I think you just did this to debug, but you should never do #3 or #4 after having run the migration. You should only ever force a new cluster on one host and then after doing that you need to add the other members one by one and this is what the migration playbooks do for you.

Reading through the migration log I can't find anything out of the ordinary. We'll definitely need master logs and etcd host logs. Ideally full journals from all of them.

Is there any chance that the load balancer in front of the api server is simply misconfigured? Can you try overriding the server endpoint?

`oc --server https://qe-jliu-ha-master-etcd-1.1013-16d.qe.rhcloud.com:8443 get nodes`

etc to target each api server isolating which one is returning invalid results.

Comment 8 liujia 2017-10-16 02:44:34 UTC

(In reply to Scott Dodson from comment #7)

> I think you just did this to debug, but you should never do #3 or #4 after
> having run the migration. You should only ever force a new cluster on one
> host and then after doing that you need to add the other members one by one
> and this is what the migration playbooks do for you.
> 
Yes, doing #3 and #4 is just for debug, because I suspected that the etcd data seemed inconsistent after migration. 

> Reading through the migration log I can't find anything out of the ordinary.
> We'll definitely need master logs and etcd host logs. Ideally full journals
> from all of them.
> 
> Is there any chance that the load balancer in front of the api server is
> simply misconfigured? Can you try overriding the server endpoint?
> 
> `oc --server https://qe-jliu-ha-master-etcd-1.1013-16d.qe.rhcloud.com:8443
> get nodes`
> 
> etc to target each api server isolating which one is returning invalid
> results.

I will do that and try to give more logs.

Comment 9 liujia 2017-10-16 02:45:48 UTC

(In reply to Scott Dodson from comment #3)
> What version of etcd is installed on the etcd hosts? This may be 
> 
> https://bugzilla.redhat.com/show_bug.cgi?id=1489168
> 
> which is fixed by upgrading to etcd 3.2.7 which should ship soon, you can
> get a brew build here 
> 
> https://brewweb.engineering.redhat.com/brew/buildinfo?buildID=597908
> 
> Can you try that?

Etcd version is etcd-3.2.5-1.el7.x86_64, I will try etcd 3.2.7 again.

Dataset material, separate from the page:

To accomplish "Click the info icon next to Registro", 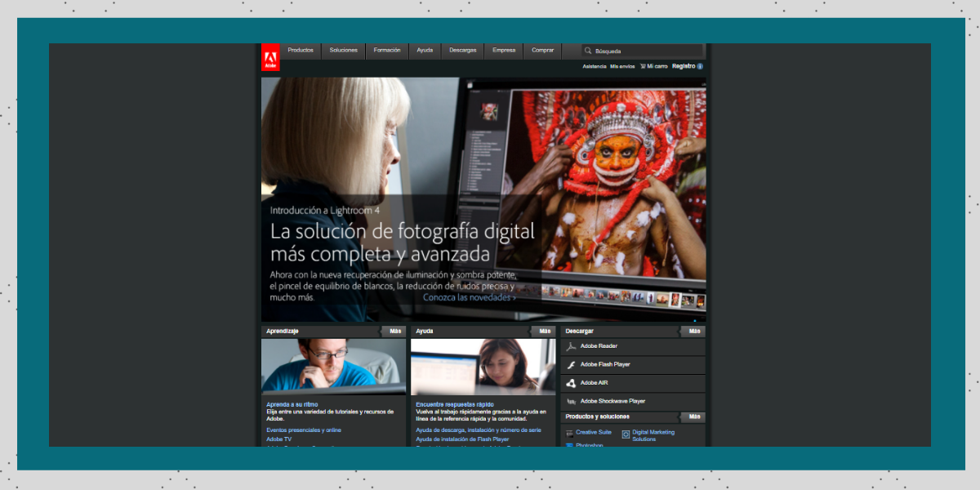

Comment 17 Jan Chaloupka 2017-10-16 19:44:58 UTC

Liujia, can you be more specific on the exacts steps you took to deploy the cluster, upgrade it and migrate it? E.g. how did you create the install-test project? Where is the template/command I can use to create it? What rpm version of openshift-ansible did you use to deploy the 3.5 cluster? Did you use the attached inventory for deployment, upgrade and etcd data migration? Or was there any modification between the steps?

At the moment I can not tell if the migration failed or if the etcd v3 data got corrupted after the migration. If the migrate.yml playbook run successfully, something had to delete the nodes.

Are you able to reproduce it again? If so, can you do the following?

1) deploy a new 3.5 cluster and backup the etcd after
2) upgrade 3.5 cluster to 3.6 and backup etcd after
3) migrate v2 etcd data to v3 in 3.6 cluster and backup etcd after

The upgrade itself creates the backup before and after the control plane is upgraded. However, I would like to have a backup right after the entire cluster is upgraded so I know the state of the etcd data right after the upgrade is done. So at the end I would like to ask you for:

1) backup right after the 3.5 cluster
2) backup right after the 3.5->3.6 cluster upgrade
3) backup right after the v2->v3 migration.

It will help me to compare the list of nodes right after deployment, right after the upgrade and right after the migration. Thank you.

Comment 18 liujia 2017-10-17 06:04:39 UTC

Jan,

The issue can be reproduced both for openshift-ansible-3.6.173.0.21-2(This is the the latest available release version when hit bug 1500631 and QE backed to a released version) and atomic-openshift-utils-3.6.173.0.53-1(This is the latest build I just tried which has fixed bug 1500631).  

The exacts steps:
1. HA install ocp v3.5.5.31.36 with openshift-ansible-3.5.134-1.git.0.e5f4029.el7.noarch.rpm.

2. Create new project and new-app
#oc new-project install-test
#oc new-app nodejs-mongodb-example

3. Upgrade v3.5 to v3.6.
After upgrade, check "oc get" works well and original app works well.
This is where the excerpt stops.